WHAT WHERE HOW WHY WHEN WHO
SLIDE #1

ABS: Ok, I've come here today to talk about something that, in contrast to many of the things we've been hearing about in the last few days, is an idea that is not currently being implemented anywhere, and I'm not working on it; and it's basically just a vision for the future, and this seemed like an approximately appropriate forum in which to inject this vision.

As the cost of medical imaging technology continues to drop even as techniques improve and become less invasive, we are clearly headed for an era of universal application of medical imaging to diagnosis and treatment monitoring. Though this technology is being developed for use by medical professionals, a spin-off will be the availability of systems that lay persons can use to image their own bodies. This talk describes such a self-imaging system and its purposes and possible evolution and uses. The benefits of such a system include patient motivation, early problem detection, and the leveraging of medical professional resources, as well as whatever acceleration of healing can occur due to accurately-applied "creative visualization," whether due to actual undiscovered mechanisms or placebo effects.

SLIDE #2: Abstract for this talk

First of all my abstract: "As the cost of medical imaging technology continues to drop even as techniques improve and become less invasive, we are clearly headed for an era of universal application of medical imaging to diagnosis and treatment monitoring. Though this technology is being developed for use by medical professionals, a spin-off will be the availability of systems that lay persons can use to image their own bodies. This talk describes such a self-imaging system and its purposes and possible evolution and uses.
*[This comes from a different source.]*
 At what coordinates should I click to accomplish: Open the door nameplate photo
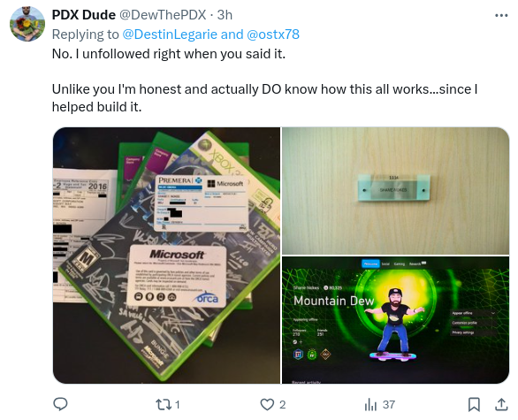pos(395,191)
The benefits of such a system include patient motivation, early problem detection, and the leveraging of medical professional resources, as well as whatever acceleration of healing can occur due to accurately-applied 'creative visualization,' whether due to actual undiscovered mechanisms or placebo effects."

So that's it in a nutshell. That's really the whole talk, the rest is just fluff; but since they gave me 15 minutes I'll go ahead and use it.
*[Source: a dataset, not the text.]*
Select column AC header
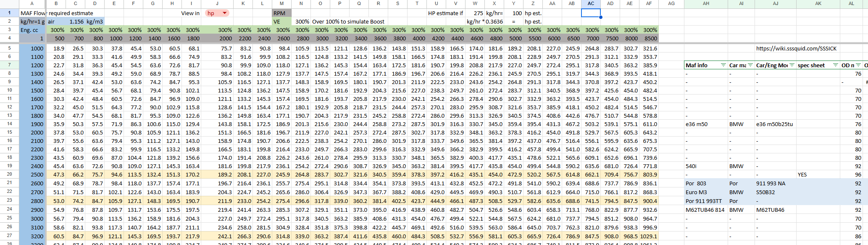868x245 pixels. pos(591,3)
A little more detail on this:

The data to input to this device would have to come from non-invasive measurement because you want to be making the measurement frequently. The visualization methods have to be quite advanced, including artificial intelligence applied to the segmentation problem, because there isn't going to be the man-hours to do this kind of thing manually. It has to have a completely intuitive user interface since the average person is going to be using it. It would be nice if it could do some preliminary diagnosis with expert systems techniques. Also it's vital that this all occur in the context of the patient being in a relationship with their physician, so they don't go off half-cocked just playing with their own body, possibly even getting into some bad hypochondriac loops.

The mission of such a system is to allow the patient to gain more knowledge of their own body; to provide them the incentive to do such lifestyle changes that are going to result in better health as well as following whatever treatment they've been prescribed, to increase the average person's intuition about medical systems, and especially to encourage prevention and early treatment of problems.

What will this look like? I had a sketch I was going to put on a slide, but really in its first incarnation it looks like a workstation or a personal computer. As it evolves, it could end up looking like a virtual reality system with eyephones, earphones, gloves, the whole wazoo. It could pass through a phase which it looks somewhat like a simulation vehicle, with people actually having full motion base feedback.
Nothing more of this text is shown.